What's Happening in ABCP

An excellent explanation of what is happening in ABCP From the Financial Times:

The SIV's (structured investment vehicles) or conduits fund their purchases with short-term borrowings in which interest and principal payments are backed by financial assets that are deemed to have stable cash flow.

Collectively this so-called “asset-backed commercial paper” – or ABCP – lasts for anything between a few days and a few months before needing to be refunded.

Everything in this market depends on investors in the ABCP market maintaining their faith in the programmes and the assets they hold.

With the current rush for the exits in many structured credit markets, this faith has been evaporating wholesale.

No investors are sure exactly what assets the SIV's or conduits are holding, or how damaged those holdings might be.

Non-SIV funds – such as those run by BNP, Axa and others that have hit trouble recently – were able to stop investors pulling their cash out, SIVs and conduits who see their funding expire on a regular basis have no such luxury.

Mainstream banks must step in to provide finance if the SIV cannot raise commercial paper in the normal way, unless the SIVs’ assets suffer significant ratings downgrades.

The rush to sell structured products by hedge funds facing redemptions and other investors meant those market values that could be ascertained were being marked down heavily.

As a result, by mid-July some investors decided to stop buying ABCP paper from SIVs suspected of subprime exposure.

The German bank IKB was an early victim, it had a conduit – called Rhineland Funding – with almost €20bn worth of outstanding commercial paper in the markets in July.

In mid-July, ABCP investors refused to roll over some of these notes.
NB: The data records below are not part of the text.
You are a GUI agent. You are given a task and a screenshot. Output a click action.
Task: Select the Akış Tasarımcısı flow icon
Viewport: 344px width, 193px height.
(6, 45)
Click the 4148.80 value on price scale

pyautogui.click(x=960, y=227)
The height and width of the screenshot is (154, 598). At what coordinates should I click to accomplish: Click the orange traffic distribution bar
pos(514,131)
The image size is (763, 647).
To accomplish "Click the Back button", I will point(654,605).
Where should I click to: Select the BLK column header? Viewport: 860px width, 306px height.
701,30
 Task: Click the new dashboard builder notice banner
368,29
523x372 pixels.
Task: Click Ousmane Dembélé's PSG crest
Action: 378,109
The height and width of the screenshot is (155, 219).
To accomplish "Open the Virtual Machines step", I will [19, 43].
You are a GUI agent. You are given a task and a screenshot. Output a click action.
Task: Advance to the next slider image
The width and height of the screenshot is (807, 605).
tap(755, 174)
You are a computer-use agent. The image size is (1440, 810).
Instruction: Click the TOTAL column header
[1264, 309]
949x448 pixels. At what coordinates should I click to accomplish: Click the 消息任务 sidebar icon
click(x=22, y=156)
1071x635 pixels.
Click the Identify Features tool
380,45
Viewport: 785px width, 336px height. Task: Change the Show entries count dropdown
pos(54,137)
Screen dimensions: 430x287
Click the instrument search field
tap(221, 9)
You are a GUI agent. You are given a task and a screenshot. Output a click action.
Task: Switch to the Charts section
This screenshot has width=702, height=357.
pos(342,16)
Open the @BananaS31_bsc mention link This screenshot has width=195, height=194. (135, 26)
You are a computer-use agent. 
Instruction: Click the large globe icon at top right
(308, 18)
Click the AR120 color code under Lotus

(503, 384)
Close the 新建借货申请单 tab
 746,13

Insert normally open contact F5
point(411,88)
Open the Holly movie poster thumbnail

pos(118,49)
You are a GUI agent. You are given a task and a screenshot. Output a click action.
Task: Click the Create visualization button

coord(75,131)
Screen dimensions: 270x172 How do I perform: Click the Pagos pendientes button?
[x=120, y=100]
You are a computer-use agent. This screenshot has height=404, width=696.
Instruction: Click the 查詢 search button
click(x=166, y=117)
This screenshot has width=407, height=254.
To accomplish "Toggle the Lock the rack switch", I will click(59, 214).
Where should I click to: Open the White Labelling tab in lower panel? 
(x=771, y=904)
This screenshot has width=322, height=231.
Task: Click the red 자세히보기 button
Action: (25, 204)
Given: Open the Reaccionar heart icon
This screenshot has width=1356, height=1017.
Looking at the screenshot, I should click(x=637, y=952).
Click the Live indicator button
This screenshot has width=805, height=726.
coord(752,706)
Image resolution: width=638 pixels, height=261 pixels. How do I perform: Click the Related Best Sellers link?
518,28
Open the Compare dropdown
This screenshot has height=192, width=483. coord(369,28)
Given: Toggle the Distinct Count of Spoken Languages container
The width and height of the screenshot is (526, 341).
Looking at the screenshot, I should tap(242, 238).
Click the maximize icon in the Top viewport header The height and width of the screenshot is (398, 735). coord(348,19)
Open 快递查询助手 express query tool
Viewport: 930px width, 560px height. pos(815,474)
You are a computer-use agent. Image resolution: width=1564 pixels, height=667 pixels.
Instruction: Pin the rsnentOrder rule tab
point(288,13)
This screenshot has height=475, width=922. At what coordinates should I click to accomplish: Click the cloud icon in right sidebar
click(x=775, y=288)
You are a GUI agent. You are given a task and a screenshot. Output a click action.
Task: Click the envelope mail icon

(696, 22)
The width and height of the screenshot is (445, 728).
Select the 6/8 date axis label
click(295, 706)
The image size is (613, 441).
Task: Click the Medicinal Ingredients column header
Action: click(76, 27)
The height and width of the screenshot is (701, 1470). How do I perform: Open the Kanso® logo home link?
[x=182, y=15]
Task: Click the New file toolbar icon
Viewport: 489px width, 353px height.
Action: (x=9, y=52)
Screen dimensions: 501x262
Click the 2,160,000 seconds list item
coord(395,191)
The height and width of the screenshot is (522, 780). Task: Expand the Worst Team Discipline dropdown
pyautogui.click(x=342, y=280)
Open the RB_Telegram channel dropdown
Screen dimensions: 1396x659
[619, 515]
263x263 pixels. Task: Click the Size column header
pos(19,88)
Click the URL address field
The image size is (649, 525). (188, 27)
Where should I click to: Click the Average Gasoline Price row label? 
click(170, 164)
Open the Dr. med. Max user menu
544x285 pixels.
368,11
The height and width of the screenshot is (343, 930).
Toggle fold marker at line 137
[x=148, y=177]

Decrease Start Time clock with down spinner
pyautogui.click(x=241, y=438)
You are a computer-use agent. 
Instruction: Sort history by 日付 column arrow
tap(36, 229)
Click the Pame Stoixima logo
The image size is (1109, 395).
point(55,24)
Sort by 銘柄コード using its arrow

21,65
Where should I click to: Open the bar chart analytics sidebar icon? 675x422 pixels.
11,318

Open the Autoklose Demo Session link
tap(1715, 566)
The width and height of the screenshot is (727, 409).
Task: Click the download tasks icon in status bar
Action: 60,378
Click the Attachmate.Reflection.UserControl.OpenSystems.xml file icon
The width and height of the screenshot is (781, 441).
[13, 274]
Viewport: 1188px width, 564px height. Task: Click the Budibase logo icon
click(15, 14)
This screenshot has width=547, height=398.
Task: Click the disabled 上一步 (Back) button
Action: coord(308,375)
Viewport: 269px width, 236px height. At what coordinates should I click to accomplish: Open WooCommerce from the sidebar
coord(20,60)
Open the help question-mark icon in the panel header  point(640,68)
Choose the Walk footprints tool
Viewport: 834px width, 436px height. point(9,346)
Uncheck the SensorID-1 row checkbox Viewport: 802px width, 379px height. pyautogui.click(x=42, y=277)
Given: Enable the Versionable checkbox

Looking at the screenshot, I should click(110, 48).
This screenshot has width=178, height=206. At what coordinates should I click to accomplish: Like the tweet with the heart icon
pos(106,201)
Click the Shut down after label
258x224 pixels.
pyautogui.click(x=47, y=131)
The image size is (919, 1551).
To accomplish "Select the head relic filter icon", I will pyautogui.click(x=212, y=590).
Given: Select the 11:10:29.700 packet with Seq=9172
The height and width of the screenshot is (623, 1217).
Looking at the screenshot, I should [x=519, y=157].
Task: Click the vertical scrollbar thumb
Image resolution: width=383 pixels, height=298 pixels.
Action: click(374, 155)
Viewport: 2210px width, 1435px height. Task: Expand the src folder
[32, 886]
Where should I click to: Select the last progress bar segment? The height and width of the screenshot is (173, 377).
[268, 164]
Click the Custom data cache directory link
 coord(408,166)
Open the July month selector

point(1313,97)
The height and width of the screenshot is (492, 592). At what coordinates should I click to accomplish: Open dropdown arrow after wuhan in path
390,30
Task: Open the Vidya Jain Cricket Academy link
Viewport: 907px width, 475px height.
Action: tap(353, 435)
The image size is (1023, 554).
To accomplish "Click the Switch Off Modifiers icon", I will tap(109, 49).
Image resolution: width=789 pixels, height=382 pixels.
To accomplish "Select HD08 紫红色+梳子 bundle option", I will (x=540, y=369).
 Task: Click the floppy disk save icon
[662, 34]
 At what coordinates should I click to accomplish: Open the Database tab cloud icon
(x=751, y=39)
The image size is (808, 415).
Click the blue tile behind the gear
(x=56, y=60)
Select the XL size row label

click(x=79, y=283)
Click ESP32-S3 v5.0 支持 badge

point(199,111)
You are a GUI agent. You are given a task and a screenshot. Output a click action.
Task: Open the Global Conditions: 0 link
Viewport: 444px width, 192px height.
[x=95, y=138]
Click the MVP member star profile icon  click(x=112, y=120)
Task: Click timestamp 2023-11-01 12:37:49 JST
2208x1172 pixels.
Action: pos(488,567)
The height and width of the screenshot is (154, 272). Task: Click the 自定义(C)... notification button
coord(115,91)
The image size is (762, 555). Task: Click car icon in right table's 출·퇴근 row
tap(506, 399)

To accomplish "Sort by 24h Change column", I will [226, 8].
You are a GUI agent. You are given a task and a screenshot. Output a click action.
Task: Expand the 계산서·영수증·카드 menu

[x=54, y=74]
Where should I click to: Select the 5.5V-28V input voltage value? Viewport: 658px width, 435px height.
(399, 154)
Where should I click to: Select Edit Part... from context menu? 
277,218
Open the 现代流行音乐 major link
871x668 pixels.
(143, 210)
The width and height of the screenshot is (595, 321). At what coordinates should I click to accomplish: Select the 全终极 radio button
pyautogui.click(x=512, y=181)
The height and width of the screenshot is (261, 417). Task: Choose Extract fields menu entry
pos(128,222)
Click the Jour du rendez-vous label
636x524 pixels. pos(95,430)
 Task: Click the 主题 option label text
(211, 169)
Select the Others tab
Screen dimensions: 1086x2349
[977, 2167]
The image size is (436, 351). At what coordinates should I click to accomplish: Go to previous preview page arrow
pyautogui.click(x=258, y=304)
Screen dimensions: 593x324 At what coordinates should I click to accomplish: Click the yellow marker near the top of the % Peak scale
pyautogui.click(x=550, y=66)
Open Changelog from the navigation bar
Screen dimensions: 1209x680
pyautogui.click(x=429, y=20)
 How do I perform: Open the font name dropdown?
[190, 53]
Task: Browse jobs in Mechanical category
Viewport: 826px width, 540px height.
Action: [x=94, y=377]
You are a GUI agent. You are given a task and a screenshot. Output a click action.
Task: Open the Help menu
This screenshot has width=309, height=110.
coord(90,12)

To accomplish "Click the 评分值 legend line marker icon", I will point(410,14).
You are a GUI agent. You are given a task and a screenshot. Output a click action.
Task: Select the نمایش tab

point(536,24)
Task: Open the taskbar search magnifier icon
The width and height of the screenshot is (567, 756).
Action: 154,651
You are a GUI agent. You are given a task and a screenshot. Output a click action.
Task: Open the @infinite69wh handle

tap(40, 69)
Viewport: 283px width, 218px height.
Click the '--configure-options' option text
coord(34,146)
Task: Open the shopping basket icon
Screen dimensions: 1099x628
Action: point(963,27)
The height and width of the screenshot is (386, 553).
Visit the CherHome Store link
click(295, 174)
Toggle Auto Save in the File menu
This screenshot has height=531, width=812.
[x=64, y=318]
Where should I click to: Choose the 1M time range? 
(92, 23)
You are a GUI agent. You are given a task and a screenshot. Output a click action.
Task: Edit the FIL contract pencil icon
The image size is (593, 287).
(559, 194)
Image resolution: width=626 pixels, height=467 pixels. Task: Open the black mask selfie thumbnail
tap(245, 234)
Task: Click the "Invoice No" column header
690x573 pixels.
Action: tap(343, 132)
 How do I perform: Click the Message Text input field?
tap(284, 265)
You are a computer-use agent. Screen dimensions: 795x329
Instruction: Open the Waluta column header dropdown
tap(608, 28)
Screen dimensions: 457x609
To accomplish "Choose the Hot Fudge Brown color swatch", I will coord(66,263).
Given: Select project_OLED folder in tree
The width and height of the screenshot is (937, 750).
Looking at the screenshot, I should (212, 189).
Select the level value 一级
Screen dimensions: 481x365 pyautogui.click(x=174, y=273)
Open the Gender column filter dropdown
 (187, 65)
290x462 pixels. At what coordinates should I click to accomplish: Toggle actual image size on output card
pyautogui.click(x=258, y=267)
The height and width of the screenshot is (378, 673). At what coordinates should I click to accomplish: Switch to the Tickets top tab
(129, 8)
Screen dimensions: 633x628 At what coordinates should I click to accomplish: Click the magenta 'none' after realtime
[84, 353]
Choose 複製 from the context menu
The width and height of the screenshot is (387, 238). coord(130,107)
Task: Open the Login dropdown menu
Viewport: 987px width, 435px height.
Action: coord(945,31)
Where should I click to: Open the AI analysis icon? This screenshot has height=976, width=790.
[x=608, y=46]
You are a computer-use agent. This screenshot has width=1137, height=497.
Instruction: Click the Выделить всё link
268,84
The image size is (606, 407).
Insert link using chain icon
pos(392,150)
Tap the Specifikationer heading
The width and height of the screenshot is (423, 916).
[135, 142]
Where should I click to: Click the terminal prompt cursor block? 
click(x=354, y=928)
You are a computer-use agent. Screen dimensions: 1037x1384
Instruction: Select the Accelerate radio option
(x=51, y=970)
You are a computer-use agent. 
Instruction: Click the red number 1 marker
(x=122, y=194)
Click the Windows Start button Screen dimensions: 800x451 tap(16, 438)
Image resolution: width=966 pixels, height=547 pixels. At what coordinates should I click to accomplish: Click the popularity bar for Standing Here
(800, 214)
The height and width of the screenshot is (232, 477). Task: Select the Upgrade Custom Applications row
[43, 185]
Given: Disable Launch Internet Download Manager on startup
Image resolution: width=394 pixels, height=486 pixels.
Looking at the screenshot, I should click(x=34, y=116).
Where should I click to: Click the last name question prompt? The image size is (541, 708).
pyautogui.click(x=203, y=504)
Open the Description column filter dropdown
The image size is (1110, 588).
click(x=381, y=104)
Rhineland asked IKB to provide a credit line.

But it appears the German bank did not have enough cash to meet this request and was unable to liquidate enough assets to plug the gap.

This threatened to trigger IKB’s collapse, until KFW, the state-owned German bank, stepped in and offered an €8bn credit facility.

By early August, the problems in the ABCP market had become so serious that some European banks were preparing for additional calls on credit lines to SIVs.

But the banks are also grappling with a backlog of unsold leveraged loans, which is placing additional pressure on their balance sheets.

So early this month some European banks – and a few US institutions as well – quietly started trying to raise new credit lines themselves.

That, however, triggered additional alarms. Consequently, by the middle of last week, some banks started shutting credit lines to a sweeping list of institutions.

Commercial paper interest rates have not yet fallen, irrespective of central bank actions. In New York on Friday, they closed at their highest level for six years.

Nobody is going to handle commercial paper if they think the Fed could be about to cut rates  or  do something else completely unexpected overnight,”  explains one insider.

It is becoming clear central banks cannot resolve the biggest problem:

a lack of clarity about valuations in structured credit markets and the almost complete loss of confidence that is infecting even the biggest and most diversified of conduit-type programmes.